* [Information supplied]:
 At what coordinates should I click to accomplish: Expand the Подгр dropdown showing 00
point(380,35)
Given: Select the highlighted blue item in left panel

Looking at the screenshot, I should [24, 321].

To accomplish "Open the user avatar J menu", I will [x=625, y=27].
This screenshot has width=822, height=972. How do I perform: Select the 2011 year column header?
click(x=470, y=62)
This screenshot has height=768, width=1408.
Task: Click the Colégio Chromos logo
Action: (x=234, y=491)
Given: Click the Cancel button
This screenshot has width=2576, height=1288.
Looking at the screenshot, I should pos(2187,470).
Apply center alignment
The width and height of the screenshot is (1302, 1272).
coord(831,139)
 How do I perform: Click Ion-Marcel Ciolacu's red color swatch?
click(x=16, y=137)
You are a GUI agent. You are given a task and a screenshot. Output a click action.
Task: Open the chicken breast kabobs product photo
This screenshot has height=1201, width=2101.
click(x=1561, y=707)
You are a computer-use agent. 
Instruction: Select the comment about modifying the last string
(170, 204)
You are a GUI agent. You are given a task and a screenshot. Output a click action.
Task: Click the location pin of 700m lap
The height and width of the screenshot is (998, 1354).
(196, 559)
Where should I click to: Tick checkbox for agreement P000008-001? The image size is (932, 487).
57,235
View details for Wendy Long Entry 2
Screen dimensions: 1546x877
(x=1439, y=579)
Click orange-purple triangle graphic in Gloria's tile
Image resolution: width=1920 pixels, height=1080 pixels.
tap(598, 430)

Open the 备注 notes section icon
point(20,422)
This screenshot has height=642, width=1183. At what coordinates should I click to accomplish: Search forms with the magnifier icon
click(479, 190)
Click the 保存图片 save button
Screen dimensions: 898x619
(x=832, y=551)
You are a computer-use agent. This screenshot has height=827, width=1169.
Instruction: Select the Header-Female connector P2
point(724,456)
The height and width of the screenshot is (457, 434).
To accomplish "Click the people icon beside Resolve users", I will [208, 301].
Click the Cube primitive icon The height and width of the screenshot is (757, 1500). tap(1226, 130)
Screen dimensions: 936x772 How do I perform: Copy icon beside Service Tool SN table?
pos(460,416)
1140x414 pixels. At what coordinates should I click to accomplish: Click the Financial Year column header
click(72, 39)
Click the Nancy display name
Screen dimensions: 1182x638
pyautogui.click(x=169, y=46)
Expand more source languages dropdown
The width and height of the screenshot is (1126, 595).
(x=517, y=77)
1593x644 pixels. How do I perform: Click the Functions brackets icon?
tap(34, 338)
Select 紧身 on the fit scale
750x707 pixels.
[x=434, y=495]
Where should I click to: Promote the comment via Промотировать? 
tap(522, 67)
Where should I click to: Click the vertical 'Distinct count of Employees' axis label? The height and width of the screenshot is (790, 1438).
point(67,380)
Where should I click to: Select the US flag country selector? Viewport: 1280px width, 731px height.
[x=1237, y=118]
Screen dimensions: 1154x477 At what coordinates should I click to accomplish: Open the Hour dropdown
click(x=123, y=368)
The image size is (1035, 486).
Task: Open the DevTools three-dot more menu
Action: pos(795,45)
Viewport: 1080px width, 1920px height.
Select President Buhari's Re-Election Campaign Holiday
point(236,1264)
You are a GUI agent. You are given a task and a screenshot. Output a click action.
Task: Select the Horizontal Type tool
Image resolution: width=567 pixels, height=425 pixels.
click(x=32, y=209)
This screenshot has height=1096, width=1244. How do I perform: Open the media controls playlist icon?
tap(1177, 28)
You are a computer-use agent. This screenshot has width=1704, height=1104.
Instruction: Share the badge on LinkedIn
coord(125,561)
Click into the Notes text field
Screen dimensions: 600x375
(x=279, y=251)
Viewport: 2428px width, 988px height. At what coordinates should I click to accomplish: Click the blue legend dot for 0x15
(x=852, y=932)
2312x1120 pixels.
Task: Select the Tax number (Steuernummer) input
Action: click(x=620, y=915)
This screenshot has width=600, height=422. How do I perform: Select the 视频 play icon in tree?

* [Exercise brief]:
The material above is to be transcribed in full, exactly as it appears.

* [Task result]:
 At what coordinates should I click to accomplish: Expand the Подгр dropdown showing 00
point(380,35)
Given: Select the highlighted blue item in left panel

Looking at the screenshot, I should [24, 321].

To accomplish "Open the user avatar J menu", I will [x=625, y=27].
This screenshot has width=822, height=972. How do I perform: Select the 2011 year column header?
click(x=470, y=62)
This screenshot has height=768, width=1408.
Task: Click the Colégio Chromos logo
Action: (x=234, y=491)
Given: Click the Cancel button
This screenshot has width=2576, height=1288.
Looking at the screenshot, I should pos(2187,470).
Apply center alignment
The width and height of the screenshot is (1302, 1272).
coord(831,139)
 How do I perform: Click Ion-Marcel Ciolacu's red color swatch?
click(x=16, y=137)
You are a GUI agent. You are given a task and a screenshot. Output a click action.
Task: Open the chicken breast kabobs product photo
This screenshot has height=1201, width=2101.
click(x=1561, y=707)
You are a computer-use agent. 
Instruction: Select the comment about modifying the last string
(170, 204)
You are a GUI agent. You are given a task and a screenshot. Output a click action.
Task: Click the location pin of 700m lap
The height and width of the screenshot is (998, 1354).
(196, 559)
Where should I click to: Tick checkbox for agreement P000008-001? The image size is (932, 487).
57,235
View details for Wendy Long Entry 2
Screen dimensions: 1546x877
(x=1439, y=579)
Click orange-purple triangle graphic in Gloria's tile
Image resolution: width=1920 pixels, height=1080 pixels.
tap(598, 430)

Open the 备注 notes section icon
point(20,422)
This screenshot has height=642, width=1183. At what coordinates should I click to accomplish: Search forms with the magnifier icon
click(479, 190)
Click the 保存图片 save button
Screen dimensions: 898x619
(x=832, y=551)
You are a computer-use agent. This screenshot has height=827, width=1169.
Instruction: Select the Header-Female connector P2
point(724,456)
The height and width of the screenshot is (457, 434).
To accomplish "Click the people icon beside Resolve users", I will [208, 301].
Click the Cube primitive icon The height and width of the screenshot is (757, 1500). tap(1226, 130)
Screen dimensions: 936x772 How do I perform: Copy icon beside Service Tool SN table?
pos(460,416)
1140x414 pixels. At what coordinates should I click to accomplish: Click the Financial Year column header
click(72, 39)
Click the Nancy display name
Screen dimensions: 1182x638
pyautogui.click(x=169, y=46)
Expand more source languages dropdown
The width and height of the screenshot is (1126, 595).
(x=517, y=77)
1593x644 pixels. How do I perform: Click the Functions brackets icon?
tap(34, 338)
Select 紧身 on the fit scale
750x707 pixels.
[x=434, y=495]
Where should I click to: Promote the comment via Промотировать? 
tap(522, 67)
Where should I click to: Click the vertical 'Distinct count of Employees' axis label? The height and width of the screenshot is (790, 1438).
point(67,380)
Where should I click to: Select the US flag country selector? Viewport: 1280px width, 731px height.
[x=1237, y=118]
Screen dimensions: 1154x477 At what coordinates should I click to accomplish: Open the Hour dropdown
click(x=123, y=368)
The image size is (1035, 486).
Task: Open the DevTools three-dot more menu
Action: pos(795,45)
Viewport: 1080px width, 1920px height.
Select President Buhari's Re-Election Campaign Holiday
point(236,1264)
You are a GUI agent. You are given a task and a screenshot. Output a click action.
Task: Select the Horizontal Type tool
Image resolution: width=567 pixels, height=425 pixels.
click(x=32, y=209)
This screenshot has height=1096, width=1244. How do I perform: Open the media controls playlist icon?
tap(1177, 28)
You are a computer-use agent. This screenshot has width=1704, height=1104.
Instruction: Share the badge on LinkedIn
coord(125,561)
Click into the Notes text field
Screen dimensions: 600x375
(x=279, y=251)
Viewport: 2428px width, 988px height. At what coordinates should I click to accomplish: Click the blue legend dot for 0x15
(x=852, y=932)
2312x1120 pixels.
Task: Select the Tax number (Steuernummer) input
Action: click(x=620, y=915)
This screenshot has width=600, height=422. How do I perform: Select the 视频 play icon in tree?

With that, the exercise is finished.